Enter Your Financials
How It Works
Input your total monthly revenue from all sources.
List all costs from COGS to labor to software subscriptions.
View net profit, profit margin, and expense breakdown.
Buyers value businesses with clear, documented profitability. Understanding your true profit margin helps you price and sell smarter.
Healthy Profit Margin Range
Understanding Business Profit
True net profit accounts for every cost category that impacts your bottom line.
Gross vs Net Profit
Gross profit is revenue minus COGS (direct costs). Net profit is what remains after ALL expenses including hosting, tools, labor, and ads. Many sellers only quote gross profit — savvy buyers insist on net profit figures.
Cost Categories
We categorize expenses into six groups: COGS (direct production), hosting and infrastructure, software subscriptions (SEO tools, email, analytics), labor and contractors, advertising spend, and miscellaneous costs (fees, subscriptions, domain renewals).
Hidden Costs
Commonly overlooked costs: payment processor fees (2-3% of revenue), domain renewals, CDN and security services, accounting software, bank fees, chargebacks and refunds, contractor management time, and your own labor hours if not already accounted for.
Profit Margin
Your net profit margin (net profit / revenue x 100) is the single most important metric for valuation. Margins above 40% are considered healthy for content sites, while SaaS businesses aim for 60-80% gross margins with 20-40% net margins after operating expenses.
Profit Calculation FAQ
Why is knowing true net profit important for selling?

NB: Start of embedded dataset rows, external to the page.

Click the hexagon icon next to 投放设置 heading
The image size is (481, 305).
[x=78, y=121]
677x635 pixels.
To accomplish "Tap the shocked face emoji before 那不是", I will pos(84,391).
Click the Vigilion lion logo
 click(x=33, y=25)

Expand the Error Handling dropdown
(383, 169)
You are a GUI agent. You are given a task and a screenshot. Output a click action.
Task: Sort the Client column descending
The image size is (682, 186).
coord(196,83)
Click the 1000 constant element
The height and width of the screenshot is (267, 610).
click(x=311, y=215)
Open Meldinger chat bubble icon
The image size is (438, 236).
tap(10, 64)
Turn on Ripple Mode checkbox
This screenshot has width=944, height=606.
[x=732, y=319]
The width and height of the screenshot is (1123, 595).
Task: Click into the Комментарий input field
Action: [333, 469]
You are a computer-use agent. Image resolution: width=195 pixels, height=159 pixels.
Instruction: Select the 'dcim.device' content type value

Buyers calculate valuation based on net profit, not revenue. Two sites with $10K monthly revenue can have wildly different valuations — one with 60% profit margin ($6K net) is worth far more than one with 20% margin ($2K net). Accurately calculating your net profit helps you price correctly and negotiate from a position of knowledge.
What are typical costs for an online business?
Typical cost structure for a content site: hosting ($30-200/mo), SEO tools ($100-500/mo), email marketing ($50-300/mo), content writers ($500-5,000/mo), virtual assistant ($300-1,500/mo), software subscriptions ($100-400/mo), and domain renewals ($10-50/mo). eCommerce stores additionally have COGS (30-50% of revenue), payment processing (2-3%), and fulfillment costs.
How can I improve my profit margin?
To improve margins: automate repetitive tasks to reduce labor costs, negotiate bulk discounts on tools and services, optimize ad spend ROI by cutting underperforming campaigns, increase prices gradually (test 5-10% increases), consolidate overlapping software subscriptions, and outsource to lower-cost regions while maintaining quality.
Should I include marketplace fees in my profit calculation?
Yes. If you sell on Shopify, Amazon, Etsy, or similar platforms, their fees directly impact your profit. Shopify charges 2-3% transaction fees. Amazon FBA fees can eat 15-35% of revenue. Etsy takes 6.5% per transaction plus listing fees. Always include these as a cost line item rather than netting them from revenue for accurate profit calculations.
What is seller discretionary earnings (SDE)?
SDE is the true financial benefit a business owner receives from their business. It is calculated as net profit plus the owner's salary, benefits, and one-time expenses. SDE is the standard metric used to value small online businesses (under $1M) because it reflects what a new owner would earn. Our profit calculator provides the net profit baseline needed to compute SDE.